>>

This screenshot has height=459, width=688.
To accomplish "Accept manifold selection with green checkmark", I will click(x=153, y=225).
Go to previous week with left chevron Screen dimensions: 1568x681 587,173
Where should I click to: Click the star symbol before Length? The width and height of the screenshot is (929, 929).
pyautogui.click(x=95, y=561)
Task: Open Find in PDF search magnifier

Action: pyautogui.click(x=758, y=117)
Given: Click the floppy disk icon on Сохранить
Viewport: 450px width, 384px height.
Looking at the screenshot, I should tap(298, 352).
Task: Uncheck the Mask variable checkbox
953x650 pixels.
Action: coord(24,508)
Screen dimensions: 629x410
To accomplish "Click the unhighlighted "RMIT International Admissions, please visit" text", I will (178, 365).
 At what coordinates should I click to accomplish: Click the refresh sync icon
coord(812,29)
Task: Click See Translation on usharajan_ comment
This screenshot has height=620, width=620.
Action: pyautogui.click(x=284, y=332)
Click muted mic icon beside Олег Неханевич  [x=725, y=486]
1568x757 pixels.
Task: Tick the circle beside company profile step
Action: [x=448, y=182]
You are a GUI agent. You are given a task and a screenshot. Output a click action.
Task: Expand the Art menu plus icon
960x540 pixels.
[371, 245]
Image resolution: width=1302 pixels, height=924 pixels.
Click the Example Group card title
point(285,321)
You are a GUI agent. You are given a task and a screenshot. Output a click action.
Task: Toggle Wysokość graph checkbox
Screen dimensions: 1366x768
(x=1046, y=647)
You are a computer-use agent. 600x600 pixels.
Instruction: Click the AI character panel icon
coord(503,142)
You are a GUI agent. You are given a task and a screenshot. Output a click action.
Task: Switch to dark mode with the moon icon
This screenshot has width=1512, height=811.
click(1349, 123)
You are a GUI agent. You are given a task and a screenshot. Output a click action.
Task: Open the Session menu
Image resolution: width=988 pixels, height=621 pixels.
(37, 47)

<<

Goal
Show every line from the entries above that contains the string "menu", matching case exactly.

Final answer
Task: Expand the Art menu plus icon
Task: Open the Session menu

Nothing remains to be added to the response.